MITRE ATT&CK coverage
| Tactic | Techniques |
|---|---|
| Execution | T1204 User Execution |
Rule body splunk
name: Kubernetes Process with Resource Ratio Anomalies
id: 0d42b295-0f1f-4183-b75e-377975f47c65
version: 9
creation_date: '2024-01-10'
modification_date: '2026-05-13'
author: Matthew Moore, Splunk
status: experimental
type: Anomaly
description: The following analytic detects anomalous changes in resource utilization ratios for processes running on a Kubernetes node. It leverages process metrics collected via an OTEL collector and hostmetrics receiver, analyzed through Splunk Observability Cloud. The detection uses a lookup table containing average and standard deviation values for various resource ratios (e.g., CPU:memory, CPU:disk operations). Significant deviations from these baselines may indicate compromised processes, malicious activity, or misconfigurations. If confirmed malicious, this could signify a security breach, allowing attackers to manipulate workloads, potentially leading to data exfiltration or service disruption.
data_source: []
search: "| mstats avg(process.*) as process.* where `kubernetes_metrics` by host.name k8s.cluster.name k8s.node.name process.executable.name span=10s | eval cpu:mem = 'process.cpu.utilization'/'process.memory.utilization' | eval cpu:disk = 'process.cpu.utilization'/'process.disk.operations' | eval mem:disk = 'process.memory.utilization'/'process.disk.operations' | eval cpu:threads = 'process.cpu.utilization'/'process.threads' | eval disk:threads = 'process.disk.operations'/'process.threads' | eval key = 'k8s.cluster.name' + \":\" + 'host.name' + \":\" + 'process.executable.name' | lookup k8s_process_resource_ratio_baseline key | fillnull | eval anomalies = \"\" | foreach stdev_* [ eval anomalies =if( '<<MATCHSTR>>' > ('avg_<<MATCHSTR>>' + 4 * 'stdev_<<MATCHSTR>>'), anomalies + \"<<MATCHSTR>> ratio higher than average by \" + tostring(round(('<<MATCHSTR>>' - 'avg_<<MATCHSTR>>')/'stdev_<<MATCHSTR>>' ,2)) + \" Standard Deviations. <<MATCHSTR>>=\" + tostring('<<MATCHSTR>>') + \" avg_<<MATCHSTR>>=\" + tostring('avg_<<MATCHSTR>>') + \" 'stdev_<<MATCHSTR>>'=\" + tostring('stdev_<<MATCHSTR>>') + \", \" , anomalies) ] | eval anomalies = replace(anomalies, \",\\s$\", \"\") | where anomalies!=\"\" | stats count values(anomalies) as anomalies by host.name k8s.cluster.name k8s.node.name process.executable.name | where count > 5 | rename host.name as host | `kubernetes_process_with_resource_ratio_anomalies_filter`"
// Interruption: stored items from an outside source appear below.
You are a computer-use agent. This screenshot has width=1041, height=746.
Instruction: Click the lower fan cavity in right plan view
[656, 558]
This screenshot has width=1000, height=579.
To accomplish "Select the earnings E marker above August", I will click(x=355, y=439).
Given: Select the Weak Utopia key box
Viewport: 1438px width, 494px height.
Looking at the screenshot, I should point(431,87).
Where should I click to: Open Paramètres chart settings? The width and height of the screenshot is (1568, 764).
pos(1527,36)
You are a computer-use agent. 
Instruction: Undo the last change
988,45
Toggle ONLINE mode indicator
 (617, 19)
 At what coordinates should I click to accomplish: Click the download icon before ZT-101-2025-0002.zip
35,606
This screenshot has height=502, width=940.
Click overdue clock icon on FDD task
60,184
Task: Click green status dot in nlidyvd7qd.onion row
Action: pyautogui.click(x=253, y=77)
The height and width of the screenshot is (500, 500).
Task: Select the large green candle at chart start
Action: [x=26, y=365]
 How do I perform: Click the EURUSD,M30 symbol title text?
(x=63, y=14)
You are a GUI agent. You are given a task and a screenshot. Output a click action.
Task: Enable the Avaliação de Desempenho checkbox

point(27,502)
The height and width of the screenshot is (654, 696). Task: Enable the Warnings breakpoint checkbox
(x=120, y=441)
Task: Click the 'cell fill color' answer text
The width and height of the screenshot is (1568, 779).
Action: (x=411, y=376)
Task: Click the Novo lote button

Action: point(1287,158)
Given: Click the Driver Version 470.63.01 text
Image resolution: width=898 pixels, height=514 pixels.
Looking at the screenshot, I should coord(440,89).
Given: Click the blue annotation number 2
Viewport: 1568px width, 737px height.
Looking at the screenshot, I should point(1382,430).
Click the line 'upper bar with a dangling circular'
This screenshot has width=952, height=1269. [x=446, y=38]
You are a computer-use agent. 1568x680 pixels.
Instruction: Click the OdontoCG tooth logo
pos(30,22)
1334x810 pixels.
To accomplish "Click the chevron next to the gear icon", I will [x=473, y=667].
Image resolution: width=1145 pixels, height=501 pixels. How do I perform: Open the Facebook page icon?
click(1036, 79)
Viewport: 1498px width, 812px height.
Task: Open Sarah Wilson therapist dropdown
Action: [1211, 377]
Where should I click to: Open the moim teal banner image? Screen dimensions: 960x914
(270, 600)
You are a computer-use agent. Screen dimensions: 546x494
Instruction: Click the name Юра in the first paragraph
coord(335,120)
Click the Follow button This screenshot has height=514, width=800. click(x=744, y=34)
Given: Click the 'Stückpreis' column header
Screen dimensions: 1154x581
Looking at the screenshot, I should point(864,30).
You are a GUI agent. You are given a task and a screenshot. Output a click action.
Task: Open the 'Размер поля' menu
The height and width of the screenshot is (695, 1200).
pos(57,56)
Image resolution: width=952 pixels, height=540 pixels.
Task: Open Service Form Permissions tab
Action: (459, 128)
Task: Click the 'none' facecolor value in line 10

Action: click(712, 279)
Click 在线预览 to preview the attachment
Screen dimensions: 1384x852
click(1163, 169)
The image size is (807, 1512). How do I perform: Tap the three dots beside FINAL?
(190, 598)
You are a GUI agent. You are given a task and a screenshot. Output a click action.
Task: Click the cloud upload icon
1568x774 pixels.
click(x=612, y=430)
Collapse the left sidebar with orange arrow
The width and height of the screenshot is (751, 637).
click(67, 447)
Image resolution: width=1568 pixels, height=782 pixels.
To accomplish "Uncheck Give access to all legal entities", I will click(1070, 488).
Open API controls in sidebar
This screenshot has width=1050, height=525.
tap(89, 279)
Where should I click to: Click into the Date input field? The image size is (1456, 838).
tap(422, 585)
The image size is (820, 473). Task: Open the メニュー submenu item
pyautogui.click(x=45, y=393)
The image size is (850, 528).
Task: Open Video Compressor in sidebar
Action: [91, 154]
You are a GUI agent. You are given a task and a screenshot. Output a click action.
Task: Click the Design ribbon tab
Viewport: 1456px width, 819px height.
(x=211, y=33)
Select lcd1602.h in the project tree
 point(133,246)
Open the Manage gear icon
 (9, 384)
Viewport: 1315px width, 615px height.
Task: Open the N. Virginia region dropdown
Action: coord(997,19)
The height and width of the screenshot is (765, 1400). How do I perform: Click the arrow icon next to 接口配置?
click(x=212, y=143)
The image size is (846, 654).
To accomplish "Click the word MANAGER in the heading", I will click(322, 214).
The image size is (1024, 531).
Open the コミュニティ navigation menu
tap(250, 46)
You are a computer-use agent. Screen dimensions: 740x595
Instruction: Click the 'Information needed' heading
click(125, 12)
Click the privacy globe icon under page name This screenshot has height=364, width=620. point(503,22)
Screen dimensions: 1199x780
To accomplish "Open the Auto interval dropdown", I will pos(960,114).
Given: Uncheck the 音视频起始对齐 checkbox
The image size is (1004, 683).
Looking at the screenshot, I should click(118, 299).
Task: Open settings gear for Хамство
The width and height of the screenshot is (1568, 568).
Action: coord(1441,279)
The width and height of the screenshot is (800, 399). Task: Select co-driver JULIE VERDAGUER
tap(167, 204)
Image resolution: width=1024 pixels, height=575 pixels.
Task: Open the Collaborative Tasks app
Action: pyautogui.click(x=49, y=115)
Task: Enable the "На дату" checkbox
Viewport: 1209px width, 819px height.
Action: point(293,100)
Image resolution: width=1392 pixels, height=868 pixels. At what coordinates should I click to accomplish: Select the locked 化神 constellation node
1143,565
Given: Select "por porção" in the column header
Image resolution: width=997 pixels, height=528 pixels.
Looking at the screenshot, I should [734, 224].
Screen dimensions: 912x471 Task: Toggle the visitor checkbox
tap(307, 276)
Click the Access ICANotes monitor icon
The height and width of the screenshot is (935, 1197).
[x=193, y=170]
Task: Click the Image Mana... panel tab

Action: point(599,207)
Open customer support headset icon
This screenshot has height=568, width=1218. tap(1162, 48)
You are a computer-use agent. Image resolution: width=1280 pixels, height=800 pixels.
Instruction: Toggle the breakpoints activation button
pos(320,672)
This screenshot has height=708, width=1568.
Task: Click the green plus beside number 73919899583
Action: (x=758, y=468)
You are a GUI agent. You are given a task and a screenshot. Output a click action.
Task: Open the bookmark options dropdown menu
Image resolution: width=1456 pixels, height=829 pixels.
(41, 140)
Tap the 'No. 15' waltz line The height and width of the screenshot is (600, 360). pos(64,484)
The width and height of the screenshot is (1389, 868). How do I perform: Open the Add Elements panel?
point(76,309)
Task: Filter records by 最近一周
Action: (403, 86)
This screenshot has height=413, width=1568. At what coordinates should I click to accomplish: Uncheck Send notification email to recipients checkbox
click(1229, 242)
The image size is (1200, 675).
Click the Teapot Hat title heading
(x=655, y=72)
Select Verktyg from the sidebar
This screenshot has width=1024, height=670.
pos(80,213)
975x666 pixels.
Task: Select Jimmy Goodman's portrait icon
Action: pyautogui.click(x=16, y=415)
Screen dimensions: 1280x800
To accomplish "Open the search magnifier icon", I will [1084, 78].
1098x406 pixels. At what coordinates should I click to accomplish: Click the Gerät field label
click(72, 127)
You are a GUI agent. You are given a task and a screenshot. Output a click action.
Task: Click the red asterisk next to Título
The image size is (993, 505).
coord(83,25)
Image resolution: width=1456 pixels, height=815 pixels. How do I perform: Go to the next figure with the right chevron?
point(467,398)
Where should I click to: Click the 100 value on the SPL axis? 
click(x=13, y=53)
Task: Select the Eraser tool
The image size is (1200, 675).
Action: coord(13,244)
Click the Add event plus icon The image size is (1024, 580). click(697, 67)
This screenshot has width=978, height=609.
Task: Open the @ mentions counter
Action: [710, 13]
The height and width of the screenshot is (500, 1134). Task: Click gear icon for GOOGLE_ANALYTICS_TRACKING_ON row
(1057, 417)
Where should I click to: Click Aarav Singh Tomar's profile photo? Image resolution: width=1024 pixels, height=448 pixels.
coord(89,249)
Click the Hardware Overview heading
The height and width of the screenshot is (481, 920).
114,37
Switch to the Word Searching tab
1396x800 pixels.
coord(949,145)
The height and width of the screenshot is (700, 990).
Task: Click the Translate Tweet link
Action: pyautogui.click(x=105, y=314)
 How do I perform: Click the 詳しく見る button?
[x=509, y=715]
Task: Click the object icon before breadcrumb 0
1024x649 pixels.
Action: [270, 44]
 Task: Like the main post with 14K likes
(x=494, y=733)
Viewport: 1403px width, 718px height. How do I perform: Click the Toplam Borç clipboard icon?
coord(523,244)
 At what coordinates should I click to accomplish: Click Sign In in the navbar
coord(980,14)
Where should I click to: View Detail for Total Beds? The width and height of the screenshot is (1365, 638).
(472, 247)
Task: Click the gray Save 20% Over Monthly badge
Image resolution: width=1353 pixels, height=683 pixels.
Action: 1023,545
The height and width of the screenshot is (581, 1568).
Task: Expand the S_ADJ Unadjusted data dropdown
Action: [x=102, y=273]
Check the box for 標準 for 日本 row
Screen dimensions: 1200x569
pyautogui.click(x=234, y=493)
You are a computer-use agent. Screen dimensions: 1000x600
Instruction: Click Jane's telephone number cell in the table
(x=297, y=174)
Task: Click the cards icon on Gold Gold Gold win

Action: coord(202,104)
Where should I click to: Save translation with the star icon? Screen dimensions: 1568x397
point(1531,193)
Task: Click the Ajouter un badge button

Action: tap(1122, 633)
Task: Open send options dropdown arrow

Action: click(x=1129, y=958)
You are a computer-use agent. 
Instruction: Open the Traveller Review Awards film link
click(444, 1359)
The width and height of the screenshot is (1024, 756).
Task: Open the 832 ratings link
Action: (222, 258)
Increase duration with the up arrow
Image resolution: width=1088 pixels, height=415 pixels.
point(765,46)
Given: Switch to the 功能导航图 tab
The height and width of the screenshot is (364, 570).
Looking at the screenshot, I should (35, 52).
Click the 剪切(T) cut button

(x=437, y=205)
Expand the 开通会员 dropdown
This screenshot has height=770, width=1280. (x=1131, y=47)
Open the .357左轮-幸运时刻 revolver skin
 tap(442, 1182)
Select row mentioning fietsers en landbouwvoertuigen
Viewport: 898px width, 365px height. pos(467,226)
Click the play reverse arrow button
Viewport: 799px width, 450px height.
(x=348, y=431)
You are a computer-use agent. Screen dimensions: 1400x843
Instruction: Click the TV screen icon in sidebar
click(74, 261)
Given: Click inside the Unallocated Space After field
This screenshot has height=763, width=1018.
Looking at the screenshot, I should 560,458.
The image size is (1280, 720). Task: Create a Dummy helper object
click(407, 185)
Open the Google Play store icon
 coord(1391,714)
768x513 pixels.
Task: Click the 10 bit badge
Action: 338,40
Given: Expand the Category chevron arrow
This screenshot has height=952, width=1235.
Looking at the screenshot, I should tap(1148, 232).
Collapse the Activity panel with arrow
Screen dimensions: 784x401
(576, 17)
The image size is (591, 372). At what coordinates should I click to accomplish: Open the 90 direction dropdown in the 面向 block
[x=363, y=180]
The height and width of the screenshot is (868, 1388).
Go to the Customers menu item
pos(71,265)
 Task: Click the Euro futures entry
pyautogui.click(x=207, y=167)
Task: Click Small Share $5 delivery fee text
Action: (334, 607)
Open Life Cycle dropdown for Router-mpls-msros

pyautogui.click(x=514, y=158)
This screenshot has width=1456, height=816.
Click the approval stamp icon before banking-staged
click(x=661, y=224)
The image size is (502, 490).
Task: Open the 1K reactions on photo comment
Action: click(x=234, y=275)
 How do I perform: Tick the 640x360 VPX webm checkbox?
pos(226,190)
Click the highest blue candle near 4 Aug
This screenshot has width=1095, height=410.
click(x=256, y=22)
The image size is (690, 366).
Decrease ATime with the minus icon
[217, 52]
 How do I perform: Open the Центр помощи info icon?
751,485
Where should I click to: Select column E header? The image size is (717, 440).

how_to_implement: "To implement this detection, follow these steps:\n* Deploy the OpenTelemetry Collector (OTEL) to your Kubernetes cluster.\n* Enable the hostmetrics/process receiver in the OTEL configuration.\n* Ensure that the process metrics, specifically Process.cpu.utilization and process.memory.utilization, are enabled.\n* Install the Splunk Infrastructure Monitoring (SIM) add-on. (ref: https://splunkbase.splunk.com/app/5247)\n * Configure the SIM add-on with your Observability Cloud Organization ID and Access Token.\n* Set up the SIM modular input to ingest Process Metrics. Name this input \"sim_process_metrics_to_metrics_index\".\n* In the SIM configuration, set the Organization ID to your Observability Cloud Organization ID.\n* Set the Signal Flow Program to the following: data('process.threads').publish(label='A'); data('process.cpu.utilization').publish(label='B'); data('process.cpu.time').publish(label='C'); data('process.disk.io').publish(label='D'); data('process.memory.usage').publish(label='E'); data('process.memory.virtual').publish(label='F'); data('process.memory.utilization').publish(label='G'); data('process.cpu.utilization').publish(label='H'); data('process.disk.operations').publish(label='I'); data('process.handles').publish(label='J'); data('process.threads').publish(label='K')\n* Set the Metric Resolution to 10000.\n * Leave all other settings at their default values.\n* Run the Search Baseline Of Kubernetes Container Network IO Ratio"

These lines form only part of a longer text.